![image](https://storage.googleapis.com/gweb-uniblog-publish-prod/original_images/image1_hH9B4gs.jpg)

## About the Company 
In 2016, Cyclistic launched a successful bike-share offering. Since then, the program has grown to a fleet of 5,824 bicycles that are geotracked and locked into a network of 692 stations across Chicago. The bikes can be unlocked from one station and returned to any other station in the system anytime

Customers who purchase single-ride or full-day passes are referred to as **casual riders**. And customers who purchase annual memberships are called **members.**

## Business Task
1. How do annual members and casual riders use Cyclistic bikes differently?
2. Why would casual riders buy Cyclistic annual memberships?
3. How can Cyclistic use digital media to influence casual riders to become members?

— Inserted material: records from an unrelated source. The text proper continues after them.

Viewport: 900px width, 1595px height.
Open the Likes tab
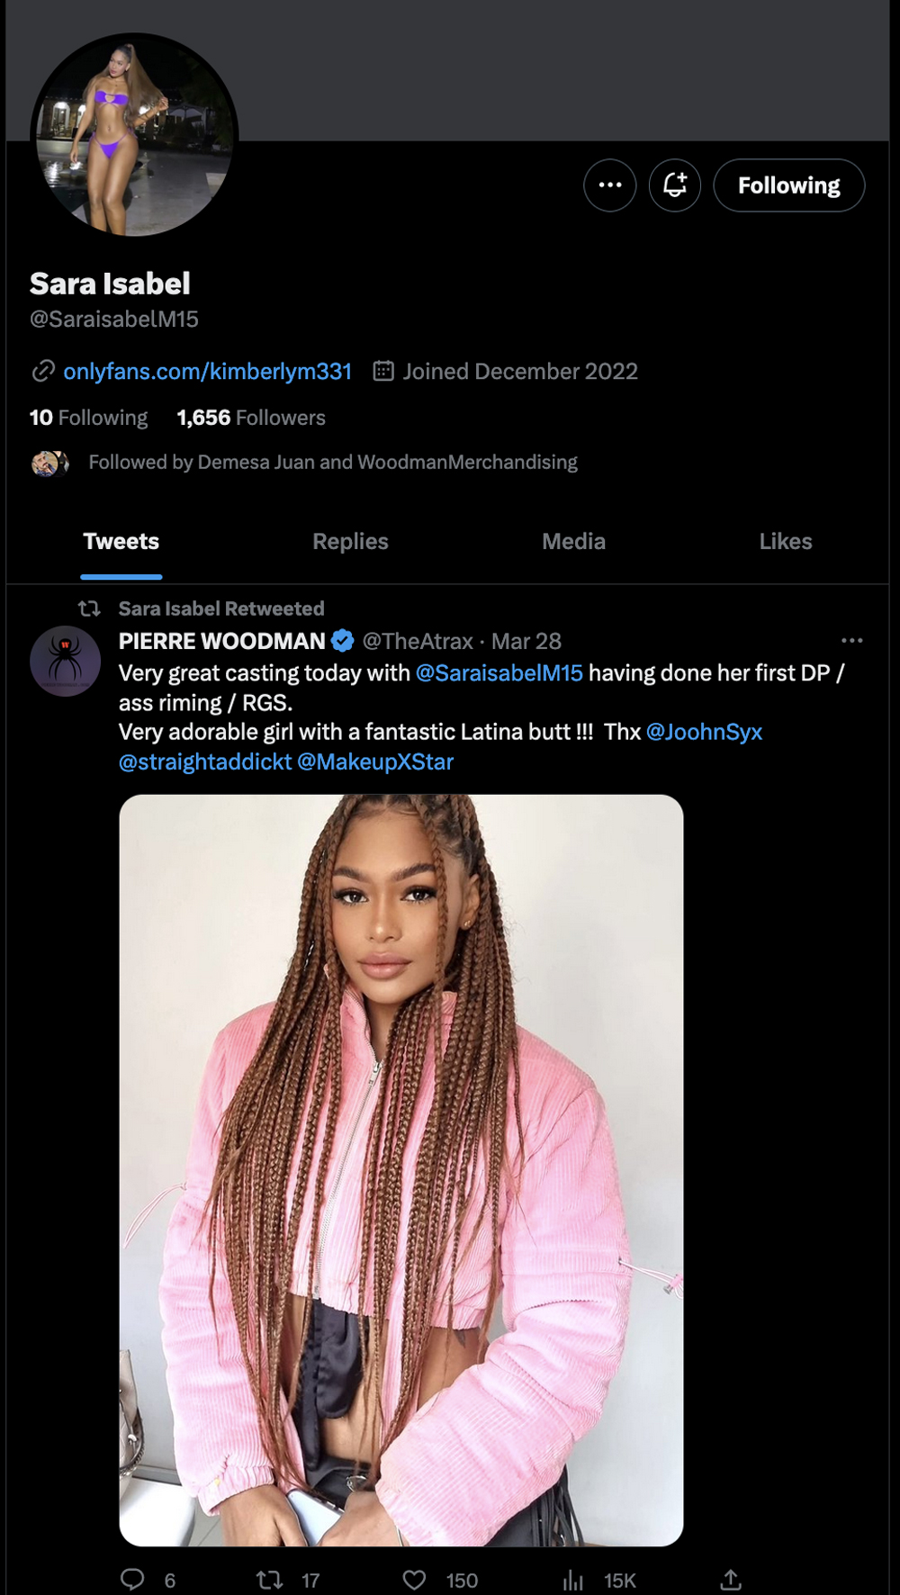click(x=785, y=542)
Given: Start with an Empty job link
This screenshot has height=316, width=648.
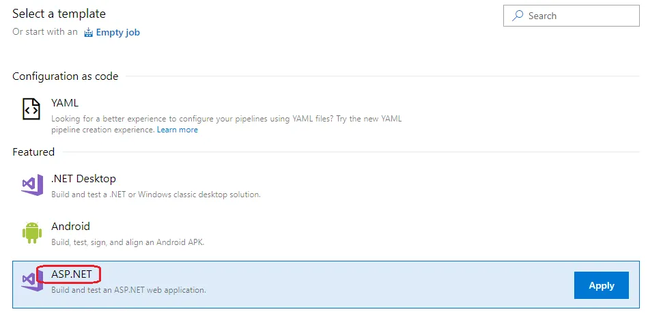Looking at the screenshot, I should click(117, 32).
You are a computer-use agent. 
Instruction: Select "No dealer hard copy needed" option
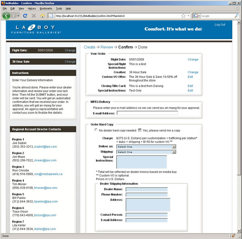[96, 130]
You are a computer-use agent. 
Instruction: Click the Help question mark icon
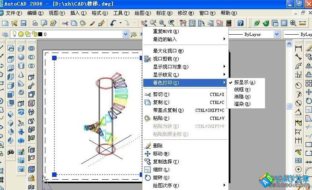[240, 23]
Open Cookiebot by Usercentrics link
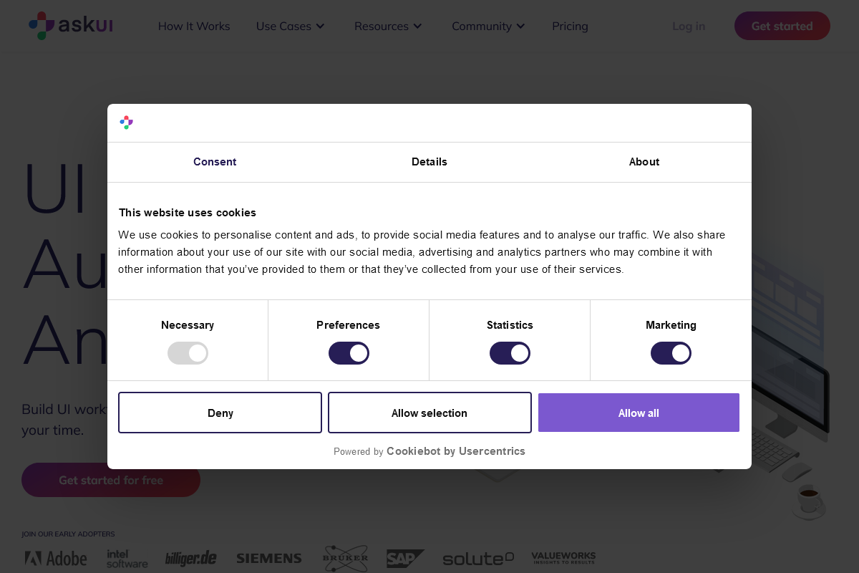The height and width of the screenshot is (573, 859). [x=455, y=451]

## Overview of the Data Source 
The data was made available by Motivate International Inc, under the Data license agreement. Motive International Inc, (“Motivate”) operates the city of Chicago Divvy Bicycle sharing service, which the fictional company “Cyclistic” is based on for this case study. More information can be found here: https://www.divvybikes.com/data-license-agreement The previous 12 month of bicycle trip data are organized into individual cvs files according to year and month (“202005” = May 2020). Each csv file contains 13 columns including information such as bicycle stations for arrival and departure of bicycles, membership type, and much more concerning location. A link to the data: https://divvy-tripdata.s3.amazonaws.com/index.html


In [None]:
library(tidyverse)  #helps wrangle data
library(lubridate)  #helps wrangle date attributes
library(ggplot2)

trips_05_21 <- read_csv ("../input/capstone2022/202105-divvy-tripdata.csv")
trips_06_21 <- read_csv ("../input/capstone2022/202106-divvy-tripdata.csv")
trips_07_21 <- read_csv ("../input/capstone2022/202107-divvy-tripdata.csv")
trips_08_21 <- read_csv ("../input/capstone2022/202108-divvy-tripdata.csv")
trips_09_21 <- read_csv ("../input/capstone2022/202109-divvy-tripdata.csv")
trips_10_21 <- read_csv ("../input/capstone2022/202110-divvy-tripdata.csv")
trips_11_21 <- read_csv ("../input/capstone2022/202111-divvy-tripdata.csv")
trips_12_21 <- read_csv ("../input/capstone2022/202112-divvy-tripdata.csv")
trips_01_22 <- read_csv ("../input/capstone2022/202201-divvy-tripdata.csv")
trips_02_22 <- read_csv ("../input/capstone2022/202202-divvy-tripdata.csv")
trips_03_22 <- read_csv ("../input/capstone2022/202203-divvy-tripdata.csv")
trips_04_22 <- read_csv ("../input/capstone2022/202204-divvy-tripdata.csv")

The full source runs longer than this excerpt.